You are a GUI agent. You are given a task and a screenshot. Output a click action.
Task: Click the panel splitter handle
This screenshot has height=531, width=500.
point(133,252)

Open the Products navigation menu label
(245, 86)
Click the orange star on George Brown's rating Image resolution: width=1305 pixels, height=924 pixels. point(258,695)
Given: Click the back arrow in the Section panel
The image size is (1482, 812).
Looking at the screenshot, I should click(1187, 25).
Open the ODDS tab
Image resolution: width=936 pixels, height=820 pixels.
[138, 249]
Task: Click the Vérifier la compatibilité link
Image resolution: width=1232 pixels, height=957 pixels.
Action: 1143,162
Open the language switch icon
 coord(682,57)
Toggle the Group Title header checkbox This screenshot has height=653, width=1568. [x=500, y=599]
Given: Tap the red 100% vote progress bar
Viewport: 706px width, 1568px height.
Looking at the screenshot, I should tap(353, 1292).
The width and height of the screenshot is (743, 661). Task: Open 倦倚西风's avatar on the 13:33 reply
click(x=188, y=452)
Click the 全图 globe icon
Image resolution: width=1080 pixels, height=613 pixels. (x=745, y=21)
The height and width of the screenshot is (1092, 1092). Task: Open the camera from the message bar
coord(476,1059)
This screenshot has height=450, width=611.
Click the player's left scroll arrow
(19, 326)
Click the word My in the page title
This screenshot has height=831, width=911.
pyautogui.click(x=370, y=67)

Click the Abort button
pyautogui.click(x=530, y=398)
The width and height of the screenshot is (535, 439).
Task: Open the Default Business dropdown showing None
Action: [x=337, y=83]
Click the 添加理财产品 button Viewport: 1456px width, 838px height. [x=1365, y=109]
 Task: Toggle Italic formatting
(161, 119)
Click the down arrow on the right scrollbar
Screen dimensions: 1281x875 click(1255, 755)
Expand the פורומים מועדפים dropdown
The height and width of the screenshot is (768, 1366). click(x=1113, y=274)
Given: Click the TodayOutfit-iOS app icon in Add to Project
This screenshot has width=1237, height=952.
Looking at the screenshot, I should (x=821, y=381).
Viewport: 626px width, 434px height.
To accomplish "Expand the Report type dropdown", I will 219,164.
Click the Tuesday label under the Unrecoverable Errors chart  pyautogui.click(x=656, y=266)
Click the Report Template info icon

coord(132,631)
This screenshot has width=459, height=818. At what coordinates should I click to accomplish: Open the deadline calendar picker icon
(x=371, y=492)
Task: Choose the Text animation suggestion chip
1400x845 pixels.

Your task:
Could you restate the records above word for word?

Response to this exercise:
You are a GUI agent. You are given a task and a screenshot. Output a click action.
Task: Click the panel splitter handle
This screenshot has height=531, width=500.
point(133,252)

Open the Products navigation menu label
(245, 86)
Click the orange star on George Brown's rating Image resolution: width=1305 pixels, height=924 pixels. point(258,695)
Given: Click the back arrow in the Section panel
The image size is (1482, 812).
Looking at the screenshot, I should click(1187, 25).
Open the ODDS tab
Image resolution: width=936 pixels, height=820 pixels.
[138, 249]
Task: Click the Vérifier la compatibilité link
Image resolution: width=1232 pixels, height=957 pixels.
Action: 1143,162
Open the language switch icon
 coord(682,57)
Toggle the Group Title header checkbox This screenshot has height=653, width=1568. [x=500, y=599]
Given: Tap the red 100% vote progress bar
Viewport: 706px width, 1568px height.
Looking at the screenshot, I should tap(353, 1292).
The width and height of the screenshot is (743, 661). Task: Open 倦倚西风's avatar on the 13:33 reply
click(x=188, y=452)
Click the 全图 globe icon
Image resolution: width=1080 pixels, height=613 pixels. (x=745, y=21)
The height and width of the screenshot is (1092, 1092). Task: Open the camera from the message bar
coord(476,1059)
This screenshot has height=450, width=611.
Click the player's left scroll arrow
(19, 326)
Click the word My in the page title
This screenshot has height=831, width=911.
pyautogui.click(x=370, y=67)

Click the Abort button
pyautogui.click(x=530, y=398)
The width and height of the screenshot is (535, 439).
Task: Open the Default Business dropdown showing None
Action: [x=337, y=83]
Click the 添加理财产品 button Viewport: 1456px width, 838px height. [x=1365, y=109]
 Task: Toggle Italic formatting
(161, 119)
Click the down arrow on the right scrollbar
Screen dimensions: 1281x875 click(1255, 755)
Expand the פורומים מועדפים dropdown
The height and width of the screenshot is (768, 1366). click(x=1113, y=274)
Given: Click the TodayOutfit-iOS app icon in Add to Project
This screenshot has width=1237, height=952.
Looking at the screenshot, I should (x=821, y=381).
Viewport: 626px width, 434px height.
To accomplish "Expand the Report type dropdown", I will 219,164.
Click the Tuesday label under the Unrecoverable Errors chart  pyautogui.click(x=656, y=266)
Click the Report Template info icon

coord(132,631)
This screenshot has width=459, height=818. At what coordinates should I click to accomplish: Open the deadline calendar picker icon
(x=371, y=492)
Task: Choose the Text animation suggestion chip
1400x845 pixels.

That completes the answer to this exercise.